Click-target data
⁂

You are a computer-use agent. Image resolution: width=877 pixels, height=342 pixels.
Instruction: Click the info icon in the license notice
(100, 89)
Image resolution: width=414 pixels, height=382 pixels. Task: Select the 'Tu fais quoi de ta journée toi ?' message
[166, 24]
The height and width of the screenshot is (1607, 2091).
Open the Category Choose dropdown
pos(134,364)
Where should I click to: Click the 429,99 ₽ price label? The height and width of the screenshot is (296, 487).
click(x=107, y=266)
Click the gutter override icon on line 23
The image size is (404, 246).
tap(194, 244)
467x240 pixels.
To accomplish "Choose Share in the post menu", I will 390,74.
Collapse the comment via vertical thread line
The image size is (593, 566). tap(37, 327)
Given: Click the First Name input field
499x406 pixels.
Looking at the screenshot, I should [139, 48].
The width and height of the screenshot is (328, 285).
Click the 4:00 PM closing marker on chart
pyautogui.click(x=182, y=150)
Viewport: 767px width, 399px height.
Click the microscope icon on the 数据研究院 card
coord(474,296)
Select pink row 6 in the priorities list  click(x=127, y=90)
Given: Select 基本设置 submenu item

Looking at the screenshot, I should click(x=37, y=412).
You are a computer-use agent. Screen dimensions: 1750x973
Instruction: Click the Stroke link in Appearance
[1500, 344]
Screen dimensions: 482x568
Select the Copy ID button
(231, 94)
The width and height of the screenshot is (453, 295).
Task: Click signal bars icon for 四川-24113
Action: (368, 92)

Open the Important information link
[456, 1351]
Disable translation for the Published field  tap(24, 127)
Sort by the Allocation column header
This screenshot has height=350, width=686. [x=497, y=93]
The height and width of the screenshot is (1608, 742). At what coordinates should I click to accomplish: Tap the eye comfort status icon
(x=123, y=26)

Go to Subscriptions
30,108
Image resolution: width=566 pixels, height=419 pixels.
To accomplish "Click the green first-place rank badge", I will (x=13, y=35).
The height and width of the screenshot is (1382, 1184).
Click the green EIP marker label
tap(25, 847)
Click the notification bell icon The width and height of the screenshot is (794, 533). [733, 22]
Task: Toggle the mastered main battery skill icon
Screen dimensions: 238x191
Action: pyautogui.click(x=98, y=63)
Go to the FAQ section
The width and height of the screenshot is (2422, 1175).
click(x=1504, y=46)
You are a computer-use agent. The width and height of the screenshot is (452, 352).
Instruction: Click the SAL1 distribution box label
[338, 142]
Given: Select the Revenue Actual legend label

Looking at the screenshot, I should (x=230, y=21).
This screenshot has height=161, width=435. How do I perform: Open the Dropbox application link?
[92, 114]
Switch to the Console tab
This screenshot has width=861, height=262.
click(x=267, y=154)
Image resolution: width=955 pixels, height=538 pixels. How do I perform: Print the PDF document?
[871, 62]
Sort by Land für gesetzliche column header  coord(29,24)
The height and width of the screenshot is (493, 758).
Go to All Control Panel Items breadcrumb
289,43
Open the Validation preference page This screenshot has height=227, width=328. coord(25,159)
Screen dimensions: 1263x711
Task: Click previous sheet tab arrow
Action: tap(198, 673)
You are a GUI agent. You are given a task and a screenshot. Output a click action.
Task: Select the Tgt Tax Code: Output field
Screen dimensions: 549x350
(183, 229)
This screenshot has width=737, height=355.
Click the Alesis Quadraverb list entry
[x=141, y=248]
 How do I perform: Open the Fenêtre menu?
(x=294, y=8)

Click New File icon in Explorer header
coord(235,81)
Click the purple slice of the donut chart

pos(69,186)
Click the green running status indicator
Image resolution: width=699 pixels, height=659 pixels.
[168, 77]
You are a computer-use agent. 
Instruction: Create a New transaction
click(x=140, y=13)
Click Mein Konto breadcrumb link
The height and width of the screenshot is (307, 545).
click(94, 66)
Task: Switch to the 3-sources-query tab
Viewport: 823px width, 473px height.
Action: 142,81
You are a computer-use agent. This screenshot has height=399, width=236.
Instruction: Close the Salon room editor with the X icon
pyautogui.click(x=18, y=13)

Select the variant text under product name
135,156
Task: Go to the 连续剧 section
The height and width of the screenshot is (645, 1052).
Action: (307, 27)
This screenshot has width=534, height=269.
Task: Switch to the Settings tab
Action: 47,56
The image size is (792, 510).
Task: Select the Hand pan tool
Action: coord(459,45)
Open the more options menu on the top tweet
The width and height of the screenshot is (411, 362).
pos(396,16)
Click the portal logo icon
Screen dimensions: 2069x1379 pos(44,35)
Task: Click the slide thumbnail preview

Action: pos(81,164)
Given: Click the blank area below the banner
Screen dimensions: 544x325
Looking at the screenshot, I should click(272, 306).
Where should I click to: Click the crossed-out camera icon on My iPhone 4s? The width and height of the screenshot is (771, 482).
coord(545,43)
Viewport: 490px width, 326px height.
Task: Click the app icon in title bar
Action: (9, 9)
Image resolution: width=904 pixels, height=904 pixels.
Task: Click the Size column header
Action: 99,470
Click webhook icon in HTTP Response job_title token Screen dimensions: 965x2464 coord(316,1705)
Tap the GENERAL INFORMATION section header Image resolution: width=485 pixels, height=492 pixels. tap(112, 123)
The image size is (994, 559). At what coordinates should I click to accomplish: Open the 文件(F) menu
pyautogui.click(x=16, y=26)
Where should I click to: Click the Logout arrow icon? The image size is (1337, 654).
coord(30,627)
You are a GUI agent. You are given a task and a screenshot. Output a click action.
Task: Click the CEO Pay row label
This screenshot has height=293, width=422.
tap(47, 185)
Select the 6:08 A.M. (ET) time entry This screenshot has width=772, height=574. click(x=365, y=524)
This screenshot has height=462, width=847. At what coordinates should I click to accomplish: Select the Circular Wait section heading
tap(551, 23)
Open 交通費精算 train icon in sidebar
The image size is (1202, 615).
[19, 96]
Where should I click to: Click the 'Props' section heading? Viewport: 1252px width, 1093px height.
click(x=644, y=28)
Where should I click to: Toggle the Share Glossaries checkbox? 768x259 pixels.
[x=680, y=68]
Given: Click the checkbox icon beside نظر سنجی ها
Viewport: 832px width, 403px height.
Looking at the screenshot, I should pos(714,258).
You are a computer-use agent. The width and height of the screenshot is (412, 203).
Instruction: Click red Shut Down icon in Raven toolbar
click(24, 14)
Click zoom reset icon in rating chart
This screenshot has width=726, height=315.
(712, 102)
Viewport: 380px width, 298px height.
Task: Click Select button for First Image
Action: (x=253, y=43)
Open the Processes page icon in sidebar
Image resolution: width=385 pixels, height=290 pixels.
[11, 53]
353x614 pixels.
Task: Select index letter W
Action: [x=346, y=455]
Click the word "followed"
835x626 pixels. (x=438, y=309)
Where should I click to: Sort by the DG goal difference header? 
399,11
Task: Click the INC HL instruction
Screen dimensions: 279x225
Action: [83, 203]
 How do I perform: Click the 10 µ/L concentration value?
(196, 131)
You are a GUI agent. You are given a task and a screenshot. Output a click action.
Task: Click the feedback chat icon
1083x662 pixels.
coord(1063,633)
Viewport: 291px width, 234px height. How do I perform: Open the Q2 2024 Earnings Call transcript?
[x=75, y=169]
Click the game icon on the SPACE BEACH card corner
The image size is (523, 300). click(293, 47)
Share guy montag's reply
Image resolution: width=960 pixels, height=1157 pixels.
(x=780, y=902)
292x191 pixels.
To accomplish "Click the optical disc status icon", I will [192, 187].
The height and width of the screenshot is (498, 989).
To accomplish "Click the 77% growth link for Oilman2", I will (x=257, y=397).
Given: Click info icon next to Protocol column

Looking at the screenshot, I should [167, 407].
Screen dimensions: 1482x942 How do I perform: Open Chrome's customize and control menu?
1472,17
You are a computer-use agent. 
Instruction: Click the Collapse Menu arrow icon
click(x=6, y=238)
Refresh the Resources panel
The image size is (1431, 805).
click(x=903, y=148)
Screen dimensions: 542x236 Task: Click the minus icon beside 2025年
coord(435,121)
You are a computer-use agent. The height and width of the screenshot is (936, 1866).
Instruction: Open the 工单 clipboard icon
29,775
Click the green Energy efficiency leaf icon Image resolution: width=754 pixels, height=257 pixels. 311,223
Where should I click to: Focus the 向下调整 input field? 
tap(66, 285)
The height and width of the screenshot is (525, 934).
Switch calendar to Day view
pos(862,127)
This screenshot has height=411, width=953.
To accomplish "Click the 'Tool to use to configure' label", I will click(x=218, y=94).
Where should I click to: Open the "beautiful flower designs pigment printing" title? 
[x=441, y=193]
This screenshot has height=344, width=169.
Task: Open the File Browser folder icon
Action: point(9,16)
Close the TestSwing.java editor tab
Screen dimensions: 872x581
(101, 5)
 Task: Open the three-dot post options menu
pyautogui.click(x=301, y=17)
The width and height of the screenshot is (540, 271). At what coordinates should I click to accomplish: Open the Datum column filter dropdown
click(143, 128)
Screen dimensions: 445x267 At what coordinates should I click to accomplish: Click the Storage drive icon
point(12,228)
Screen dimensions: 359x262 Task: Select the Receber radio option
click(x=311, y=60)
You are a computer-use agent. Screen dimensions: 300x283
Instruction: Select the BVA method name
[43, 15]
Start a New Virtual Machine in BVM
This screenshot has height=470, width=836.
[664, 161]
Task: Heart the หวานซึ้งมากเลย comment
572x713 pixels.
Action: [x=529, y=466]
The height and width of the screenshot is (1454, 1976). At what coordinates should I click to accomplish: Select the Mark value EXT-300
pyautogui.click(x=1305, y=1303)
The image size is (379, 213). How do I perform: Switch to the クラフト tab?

⁂

Task prompt:
Reproduce the lines of the material above, from the line containing "Select the variant text under product name" through the line containing "Action: pos(81,164)", inclusive.

Expected answer:
Select the variant text under product name
135,156
Task: Go to the 连续剧 section
The height and width of the screenshot is (645, 1052).
Action: (307, 27)
This screenshot has width=534, height=269.
Task: Switch to the Settings tab
Action: 47,56
The image size is (792, 510).
Task: Select the Hand pan tool
Action: coord(459,45)
Open the more options menu on the top tweet
The width and height of the screenshot is (411, 362).
pos(396,16)
Click the portal logo icon
Screen dimensions: 2069x1379 pos(44,35)
Task: Click the slide thumbnail preview

Action: pos(81,164)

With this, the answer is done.